5. Sharing moments with friends and family
Getting to know and understand each other means seeing not only what the other person says, but also what he or she does: how they treat their family, their work colleagues, and you. It’s about seeing how they handle life’s different situations.
Daily interactions can help us see if the person you fell in love with is the one you want your children to imitate one day. It’s about seeing whether you could spend the rest of your life with him or her.
When we choose a person, we are also choosing their history: their family, how they prioritize loved ones, how you imagine your own future family, and what your friends think.
6. Developing intimate, deep communication
Intimacy is a key aspect for couples to grow together; it is how we get to know the interior world of the other person, with their moods, emotions, feelings, judgments, decisions, and so on.
During the dating phase, deep conversations can help us get to know the other person much better than just sharing fun times. Of course, we don’t learn everything there is to know about them when we are just dating, but we can learn enough to make a reasonably well-informed decision about moving forward with them.
The more men and women communicate, the more there is a richer “us” that grows in the space between them.
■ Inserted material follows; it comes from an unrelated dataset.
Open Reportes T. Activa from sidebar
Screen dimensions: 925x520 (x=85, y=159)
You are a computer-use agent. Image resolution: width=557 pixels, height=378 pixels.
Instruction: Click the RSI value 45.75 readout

7. Attending marriage prep courses
Many conflicts come from ignorance: we don’t always understand the male-female differences that affect our ways of being, thinking, and living, as well as just the things that make us unique individuals. Learning about these basic differences — and many others — can help many couples overcome obstacles and understand each other … and love each other better.
We understand the need to get an academic education, to develop critical thinking and a certain set of skills. But our affectivity also needs to be educated, and we can’t do it alone. Couples need to take the time to learn about love, communication, and complementarity. Sexuality and a woman’s fertility cycle are part of that puzzle.
At bottom, it’s about learning how to accept and love the other person in all their richness and complexity, while also learning about ourselves. We are not all the same, and our affectivity varies greatly depending on our gender, background, and personality. Learning about those differences can give us the tools to manage our differences as a couple skillfully and patiently, and can spare us many future crises.